The primary task of this project is to predict the relative popularity of Reddit comments within their respective posts. This is achieved by calculating a score ratio, which is the score of each comment divided by the highest scoring comment in the same post. This ratio reflects the relative popularity rather than absolute score values, allowing the model to focus on engagement levels within the context of each post.
The input to the model is a concatenation of the post title and the comment text, tokenized using DistilBERT's uncased tokenizer. The goal is to train a model that can accurately predict this score ratio.
- report.pdf: Contains the detailed report on the project, including the background, methodology, results, and analysis.
- project.ipynb: Jupyter Notebook implementing the model training, testing, and evaluation. It includes data loading, preprocessing, model definitions, training loops, and result analysis.

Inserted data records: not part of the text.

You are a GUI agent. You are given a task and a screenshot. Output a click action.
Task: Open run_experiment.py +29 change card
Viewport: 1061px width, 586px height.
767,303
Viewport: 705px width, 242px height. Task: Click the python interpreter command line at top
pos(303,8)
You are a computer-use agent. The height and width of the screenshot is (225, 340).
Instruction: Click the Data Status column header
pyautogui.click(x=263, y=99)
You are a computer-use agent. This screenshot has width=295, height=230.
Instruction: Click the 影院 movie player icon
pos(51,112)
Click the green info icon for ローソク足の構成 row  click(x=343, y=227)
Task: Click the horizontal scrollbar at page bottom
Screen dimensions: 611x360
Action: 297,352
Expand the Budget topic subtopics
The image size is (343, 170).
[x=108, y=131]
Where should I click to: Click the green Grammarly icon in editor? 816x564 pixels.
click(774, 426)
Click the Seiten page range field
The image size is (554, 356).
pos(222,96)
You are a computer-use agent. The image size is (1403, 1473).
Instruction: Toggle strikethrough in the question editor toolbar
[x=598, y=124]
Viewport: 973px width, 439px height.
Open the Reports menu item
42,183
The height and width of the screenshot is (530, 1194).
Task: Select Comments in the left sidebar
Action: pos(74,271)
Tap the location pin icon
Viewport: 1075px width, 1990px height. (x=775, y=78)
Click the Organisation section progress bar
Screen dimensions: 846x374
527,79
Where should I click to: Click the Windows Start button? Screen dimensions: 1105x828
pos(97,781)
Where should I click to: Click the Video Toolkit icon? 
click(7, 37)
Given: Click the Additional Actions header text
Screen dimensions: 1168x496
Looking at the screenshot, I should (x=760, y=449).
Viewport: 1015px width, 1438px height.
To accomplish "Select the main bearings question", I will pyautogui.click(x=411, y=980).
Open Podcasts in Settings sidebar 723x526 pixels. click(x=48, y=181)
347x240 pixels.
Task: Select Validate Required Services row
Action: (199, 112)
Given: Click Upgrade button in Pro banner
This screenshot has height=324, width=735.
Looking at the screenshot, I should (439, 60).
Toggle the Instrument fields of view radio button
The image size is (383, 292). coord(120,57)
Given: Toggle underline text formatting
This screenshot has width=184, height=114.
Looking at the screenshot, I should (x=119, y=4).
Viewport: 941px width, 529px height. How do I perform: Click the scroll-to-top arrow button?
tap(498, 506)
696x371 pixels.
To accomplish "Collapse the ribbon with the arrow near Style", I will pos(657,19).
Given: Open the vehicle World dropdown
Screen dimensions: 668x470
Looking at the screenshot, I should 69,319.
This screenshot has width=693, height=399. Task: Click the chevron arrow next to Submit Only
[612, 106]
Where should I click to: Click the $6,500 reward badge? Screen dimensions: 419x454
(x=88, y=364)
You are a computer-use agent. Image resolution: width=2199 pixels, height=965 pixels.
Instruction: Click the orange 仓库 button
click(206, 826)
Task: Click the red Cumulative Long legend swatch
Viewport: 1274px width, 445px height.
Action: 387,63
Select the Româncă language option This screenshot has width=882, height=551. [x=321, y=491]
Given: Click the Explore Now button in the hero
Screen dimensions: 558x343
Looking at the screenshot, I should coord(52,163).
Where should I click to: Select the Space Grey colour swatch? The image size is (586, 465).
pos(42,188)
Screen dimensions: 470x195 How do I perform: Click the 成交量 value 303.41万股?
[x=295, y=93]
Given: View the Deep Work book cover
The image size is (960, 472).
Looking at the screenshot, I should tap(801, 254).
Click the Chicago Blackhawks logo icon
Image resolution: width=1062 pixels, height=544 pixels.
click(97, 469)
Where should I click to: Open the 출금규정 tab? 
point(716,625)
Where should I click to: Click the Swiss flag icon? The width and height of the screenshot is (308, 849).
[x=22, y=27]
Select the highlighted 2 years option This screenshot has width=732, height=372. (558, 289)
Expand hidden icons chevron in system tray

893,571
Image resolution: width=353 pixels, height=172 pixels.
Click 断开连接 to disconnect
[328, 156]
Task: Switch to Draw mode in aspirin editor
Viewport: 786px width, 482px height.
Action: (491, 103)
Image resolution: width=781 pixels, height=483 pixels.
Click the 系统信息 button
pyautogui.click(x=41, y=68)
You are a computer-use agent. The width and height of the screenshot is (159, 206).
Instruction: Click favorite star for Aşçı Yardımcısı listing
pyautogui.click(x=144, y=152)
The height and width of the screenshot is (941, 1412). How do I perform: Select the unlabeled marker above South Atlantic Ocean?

- get_raw_data.py: Python script for fetching and preprocessing the raw Reddit data used in this project.
The dataset for this project is derived from the AskReddit subreddit, focusing on the top 1100 posts and their associated comments. The data preprocessing involves:
- Tokenizing the combined post title and comment text using DistilBERT's uncased tokenizer.
- Calculating the score ratio for each comment as the ground truth label.
- Splitting the data into training and testing sets, with separate evaluations for within-domain (top 1000 posts) and out-of-domain (posts ranked 1001-1100).
Three different regression head configurations were explored:
- Single Linear Layer Regression Head: A baseline model with a simple linear layer mapping DistilBERT's 768-dimensional embeddings to a single output neuron.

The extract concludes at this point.